### Extracted entries:
* * * * *

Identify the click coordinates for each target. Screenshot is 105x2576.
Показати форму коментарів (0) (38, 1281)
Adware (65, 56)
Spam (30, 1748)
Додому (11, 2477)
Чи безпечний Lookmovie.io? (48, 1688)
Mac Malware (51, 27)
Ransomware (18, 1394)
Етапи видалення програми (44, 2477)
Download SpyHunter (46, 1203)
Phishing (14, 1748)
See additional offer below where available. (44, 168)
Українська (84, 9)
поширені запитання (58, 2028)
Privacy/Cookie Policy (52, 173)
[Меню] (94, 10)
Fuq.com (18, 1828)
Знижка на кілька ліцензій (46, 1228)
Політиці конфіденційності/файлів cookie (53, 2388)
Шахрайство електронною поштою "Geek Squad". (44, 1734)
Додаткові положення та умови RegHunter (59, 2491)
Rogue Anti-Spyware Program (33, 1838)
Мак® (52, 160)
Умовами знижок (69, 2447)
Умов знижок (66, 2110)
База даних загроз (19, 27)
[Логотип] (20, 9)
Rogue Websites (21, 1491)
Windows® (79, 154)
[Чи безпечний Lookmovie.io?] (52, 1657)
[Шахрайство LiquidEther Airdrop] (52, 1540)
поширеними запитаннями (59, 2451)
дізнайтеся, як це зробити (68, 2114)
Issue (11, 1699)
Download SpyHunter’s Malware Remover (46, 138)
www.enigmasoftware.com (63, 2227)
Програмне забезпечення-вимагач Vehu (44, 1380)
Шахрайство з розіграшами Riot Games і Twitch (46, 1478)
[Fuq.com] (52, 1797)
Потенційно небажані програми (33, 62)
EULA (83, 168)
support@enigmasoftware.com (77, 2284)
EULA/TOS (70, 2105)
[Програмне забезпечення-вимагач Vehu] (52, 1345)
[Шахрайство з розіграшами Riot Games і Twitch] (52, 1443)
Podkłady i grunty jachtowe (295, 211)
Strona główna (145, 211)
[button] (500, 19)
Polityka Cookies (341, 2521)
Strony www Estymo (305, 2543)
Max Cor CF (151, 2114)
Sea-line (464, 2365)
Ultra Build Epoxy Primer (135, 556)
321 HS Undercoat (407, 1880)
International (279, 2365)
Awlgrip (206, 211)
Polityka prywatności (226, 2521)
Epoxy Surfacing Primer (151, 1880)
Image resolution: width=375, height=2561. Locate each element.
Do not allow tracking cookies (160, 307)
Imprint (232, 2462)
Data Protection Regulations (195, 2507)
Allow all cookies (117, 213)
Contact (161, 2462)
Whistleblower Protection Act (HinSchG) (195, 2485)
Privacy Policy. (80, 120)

* * * * *

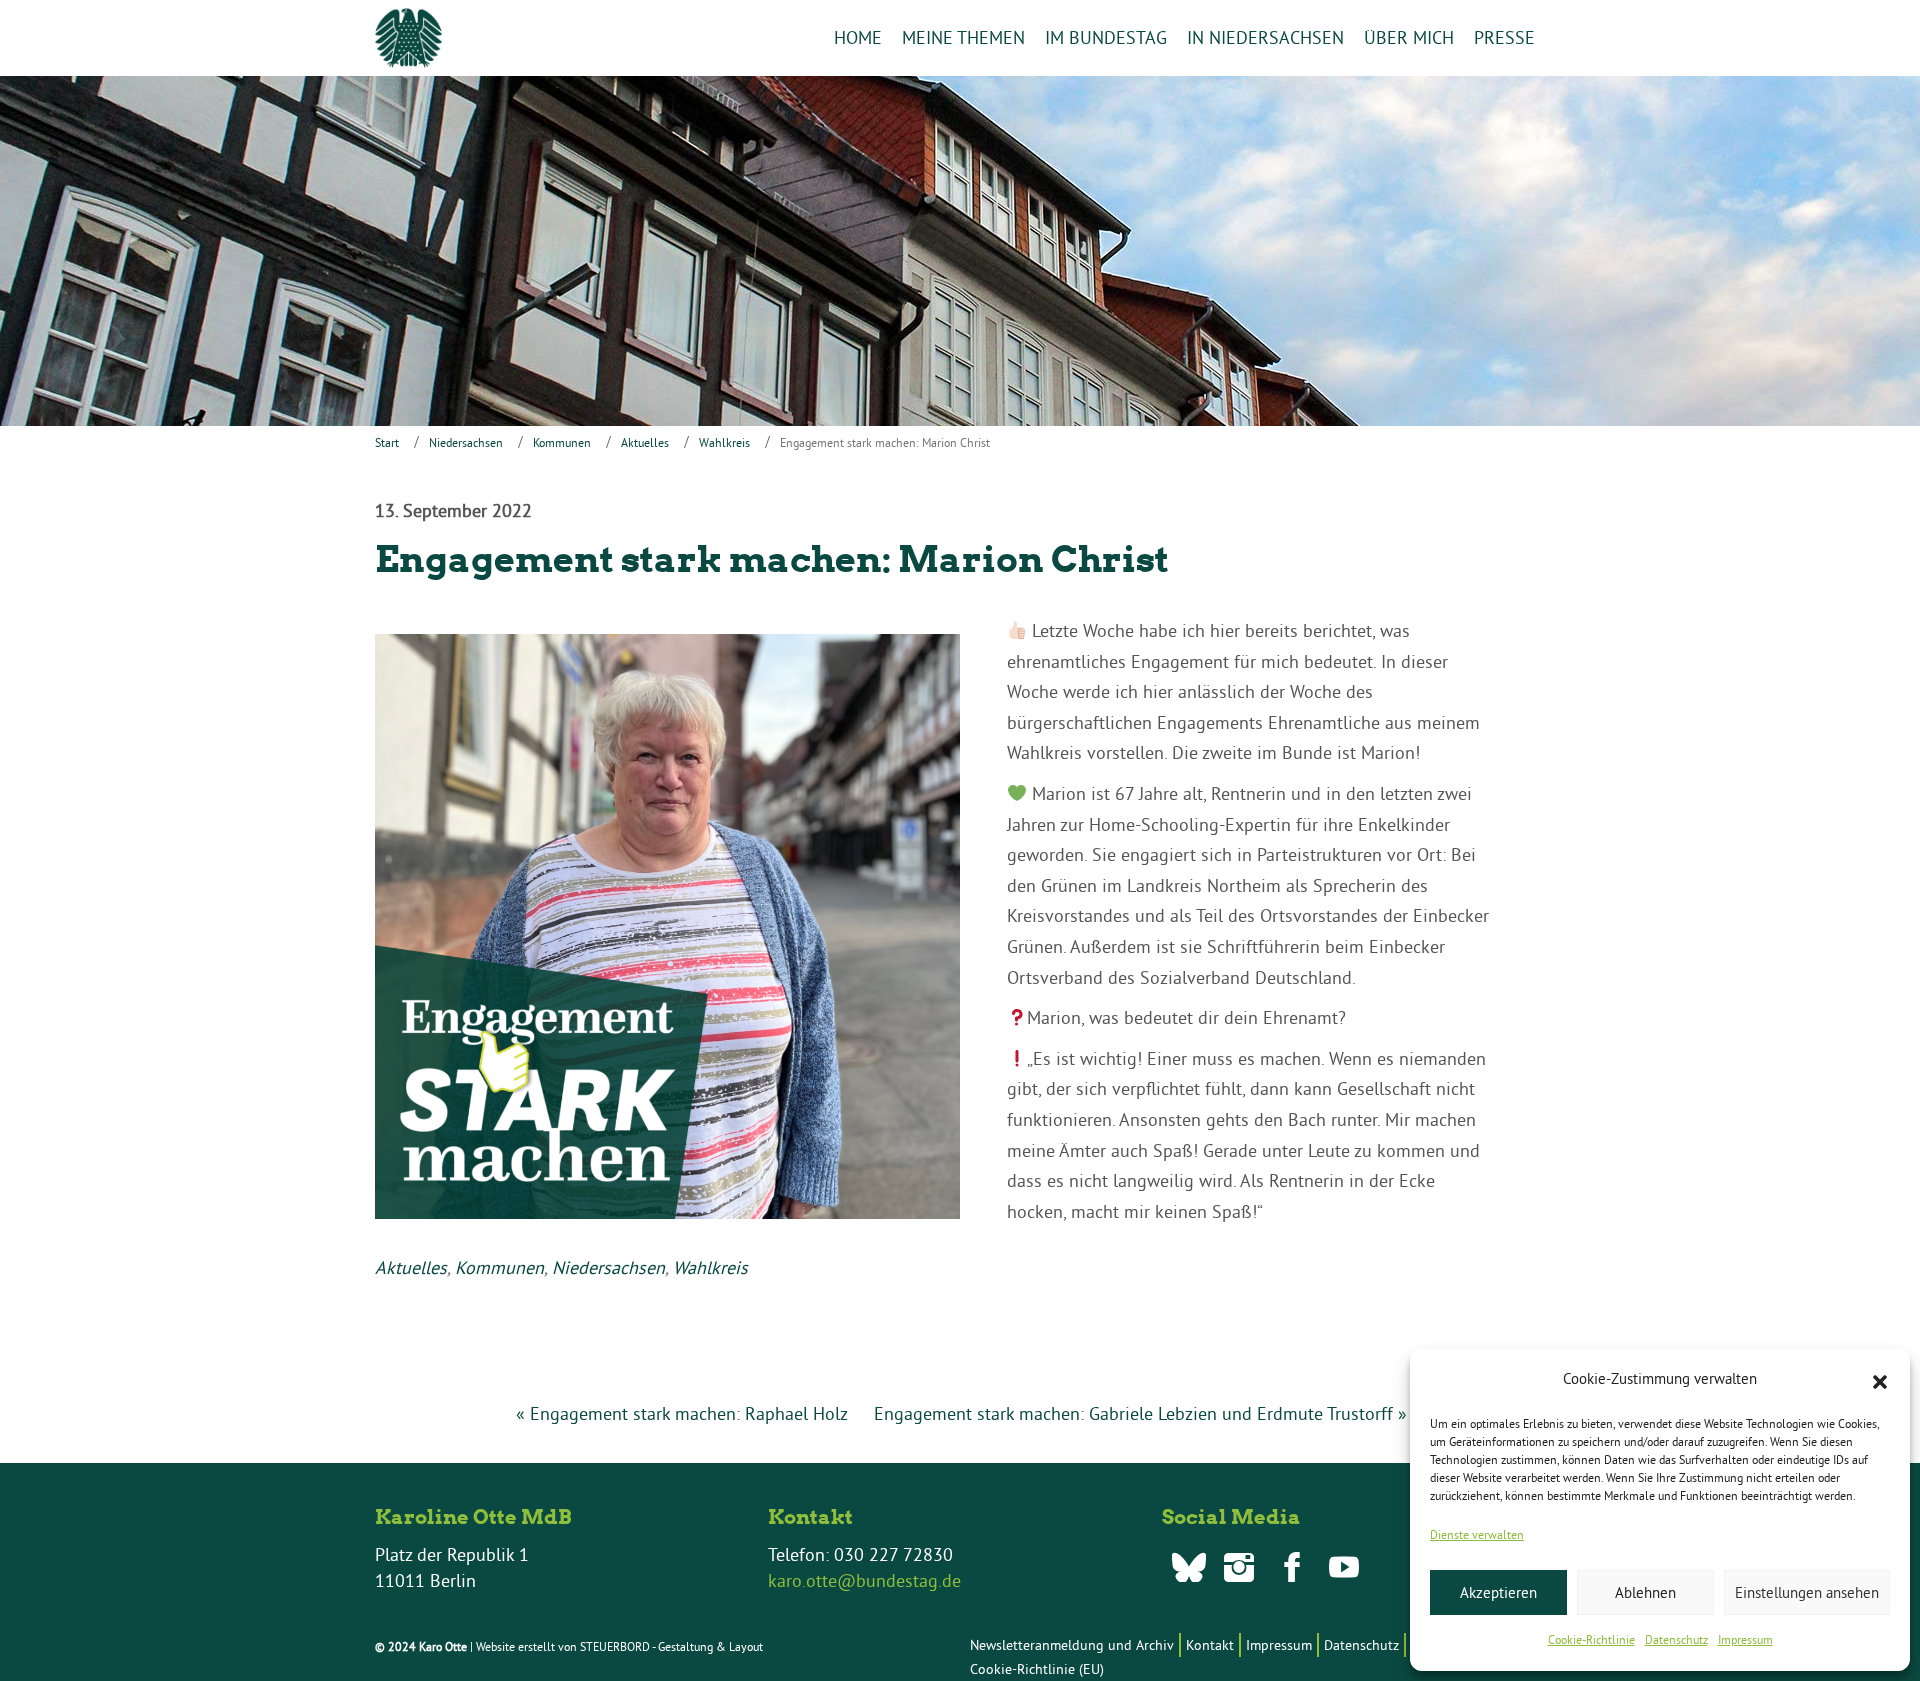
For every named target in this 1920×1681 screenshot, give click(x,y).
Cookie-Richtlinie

* * * * *

### Aim of the exercise:
Wherever the line holding "EULA/TOS (70, 2105)" falls in the entries above, copy exactly from it through the line holding "Privacy Policy. (80, 120)", inclusive, and add nothing.

### Exercise solution:
EULA/TOS (70, 2105)
[Програмне забезпечення-вимагач Vehu] (52, 1345)
[Шахрайство з розіграшами Riot Games і Twitch] (52, 1443)
Podkłady i grunty jachtowe (295, 211)
Strona główna (145, 211)
[button] (500, 19)
Polityka Cookies (341, 2521)
Strony www Estymo (305, 2543)
Max Cor CF (151, 2114)
Sea-line (464, 2365)
Ultra Build Epoxy Primer (135, 556)
321 HS Undercoat (407, 1880)
International (279, 2365)
Awlgrip (206, 211)
Polityka prywatności (226, 2521)
Epoxy Surfacing Primer (151, 1880)
Image resolution: width=375, height=2561. Locate each element.
Do not allow tracking cookies (160, 307)
Imprint (232, 2462)
Data Protection Regulations (195, 2507)
Allow all cookies (117, 213)
Contact (161, 2462)
Whistleblower Protection Act (HinSchG) (195, 2485)
Privacy Policy. (80, 120)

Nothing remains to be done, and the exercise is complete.